Wilkie Collins biography

November 29, 2016 by Roy Johnson

biography, study resources, and web links

Wilkie Collins (1824-1889) was one of the best-selling authors of the nineteenth century. He was a friend of Charles Dickens, and like his more famous contemporary he maximised his commercial success by publishing in all available formats. His work appeared as newspaper journalism, short stories, magazine serials, novels in three volume format, and adaptations for the stage. Even in his private life he was similarly prolific. He supported two separate families who lived round the corner from each other.

Wilkie Collins

Wilkie Collins

Wilkie Collins was born in London in 1824. His father William was a reasonably successful painter – a member of the Royal Academy – but ‘constitutionally insecure and self-critical’. His mother Harriet was a governess and proved to be the principal agent in Wilkie’s early education.

The family lived in Cavendish Street and took their summer holidays in what was then the outlying rural area of Hampstead. This was a location favoured by artists, and family friends included the painter Constable and the poet and ‘philosopher’ Coleridge.

Wilkie was educated largely by his mother, but in 1836 when he was an impressionable twelve year old the whole family went on a two year tour of Italy. This included visits to museums, mixing with English expatriate artists in Rome, and Collins’ first erotic adventure when he became enraptured by a married woman. The tour also took in Naples, Sorrento, Bologna, and Venice – all the time pursued by the threat of cholera.

Collins was fourteen before he entered formal education – a boarding school in Highbury where he was bullied and regarded by staff as a model bad student. He was glad to leave at seventeen, when his father found him a virtually unpaid job as a clerk.

By the time he was twenty he had begun placing short stories and sketches in various magazines – almost all anonymously. He also made the first of many visits to Paris, where he indulged his taste for wine, good food, and the habits of a flaneur.

He switched from working as a clerk to studying law at Lincoln’s Inn Fields, and began Antonina, a historical novel. However, when his father died in 1847, he dropped everything for six months and wrote a paternal biography – which was dedicated to family friend Sir Robert Peel. The book was well reviewed and even a modest commercial success.

Collins developed an interest in the theatre, and through his work in amateur productions he eventually came into contact with Charles Dickens. The two got on very well together. Dickens appreciated Wilkie’s hard work and professional attitude to writing: Wilkie enjoyed the older man’s appetite for adventurism – fuelled by the disappointment of his marriage. They went on late night sorties into the underworld of Soho and the East End.

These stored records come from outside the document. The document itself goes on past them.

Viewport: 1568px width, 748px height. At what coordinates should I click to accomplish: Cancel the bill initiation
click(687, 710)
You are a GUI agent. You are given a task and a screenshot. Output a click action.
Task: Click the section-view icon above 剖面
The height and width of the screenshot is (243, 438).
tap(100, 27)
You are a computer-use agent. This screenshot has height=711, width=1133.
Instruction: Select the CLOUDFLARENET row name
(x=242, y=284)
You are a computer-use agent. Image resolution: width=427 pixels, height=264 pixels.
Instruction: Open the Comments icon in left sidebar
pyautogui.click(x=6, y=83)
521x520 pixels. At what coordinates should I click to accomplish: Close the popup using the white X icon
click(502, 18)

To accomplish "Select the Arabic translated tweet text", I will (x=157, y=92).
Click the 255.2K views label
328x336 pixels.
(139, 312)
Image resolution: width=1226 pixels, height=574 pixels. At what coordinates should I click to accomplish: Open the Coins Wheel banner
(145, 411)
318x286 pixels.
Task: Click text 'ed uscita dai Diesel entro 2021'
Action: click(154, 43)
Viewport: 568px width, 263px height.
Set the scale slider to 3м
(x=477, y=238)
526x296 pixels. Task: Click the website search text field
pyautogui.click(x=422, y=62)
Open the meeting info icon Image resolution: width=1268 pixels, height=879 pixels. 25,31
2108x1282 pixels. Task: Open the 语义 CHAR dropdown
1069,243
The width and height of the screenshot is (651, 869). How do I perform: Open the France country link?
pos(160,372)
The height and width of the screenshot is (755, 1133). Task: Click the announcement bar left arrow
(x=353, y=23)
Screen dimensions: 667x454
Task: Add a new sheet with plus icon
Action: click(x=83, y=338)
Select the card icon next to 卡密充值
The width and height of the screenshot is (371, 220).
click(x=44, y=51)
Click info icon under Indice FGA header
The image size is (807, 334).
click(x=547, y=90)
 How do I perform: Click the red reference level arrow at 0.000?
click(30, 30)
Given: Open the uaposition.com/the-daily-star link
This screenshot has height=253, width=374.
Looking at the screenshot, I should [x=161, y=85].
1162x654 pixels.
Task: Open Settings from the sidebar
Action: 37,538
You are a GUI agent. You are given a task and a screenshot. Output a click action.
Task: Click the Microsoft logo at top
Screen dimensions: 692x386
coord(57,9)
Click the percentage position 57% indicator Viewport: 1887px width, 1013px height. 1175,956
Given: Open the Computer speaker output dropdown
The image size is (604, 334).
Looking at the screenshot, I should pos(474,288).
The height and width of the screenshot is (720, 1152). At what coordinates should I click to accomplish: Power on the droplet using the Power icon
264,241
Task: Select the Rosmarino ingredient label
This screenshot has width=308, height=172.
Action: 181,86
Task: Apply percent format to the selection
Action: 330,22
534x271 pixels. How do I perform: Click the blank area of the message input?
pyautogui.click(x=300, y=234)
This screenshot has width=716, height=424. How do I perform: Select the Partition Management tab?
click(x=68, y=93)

He became active as a journalist, writing for the radical newspaper The Leader founded by George Henry Lewes (Mr George Eliot). In religious terms he was a sceptic and critic of the Church, but not an atheist. He took an interest in hypnotism and clairvoyance which were both fashionable at that time. In 1852 he was called to the Bar – not having worked for or passed any exams, which was quite common in the Law at that period.

He contributed to Household Words and Bentley’s Miscellany, but in 1852 published his first serious novel, Basil, for which he wrote a long preface explaining his artistic intentions. The novel was well received and has the distinction of being perhaps the first ‘sensation novel’.

Despite his commercial success and social connections with the Coutts banking family, the odd thing is he didn’t have his own bank account. He placed all his earnings in his mother’s account and drew off cash when he needed it.

He grew closer and closer to Dickens, acting as a sort of bachelor support at a time that Dickens’ marriage was floundering. There were long expeditions together with painter Augustus Egg to France, Switzerland, and Italy. However, Wilkie’s revelries were slowed down somewhat by a venereal infection he picked up around this time.

He continued to produce enormous amounts of magazine sketches and journalism, and made his first efforts to break into the theatre with plays such as The Lighthouse and The Frozen Deep. These were not initially successful, whereas he was able to turn any number of his holiday jaunts and seagoing cruises into profitable non-fiction.

Rather surprisingly (since his best work was yet to come) he started to develop a Europe-wide reputation. A critical study of his early work appeared in the Revue des Deux Mondes and his next novel, After Dark (1856), was published by Tauschnitz for circulation on the Continent.

Although he was still quite young at thirty-two, he began to suffer from the various pains and ‘rheumatic gout’ which would affect him for the rest of his life. However, this did not affect his prodigious output, and around this time he added to the pressures under which he worked by embarking on serial publication. He worked out the plots of his novels in advance, but had to maintain a crushing level of production to stay a fortnight ahead of the printers – on both sides of the Atlantic.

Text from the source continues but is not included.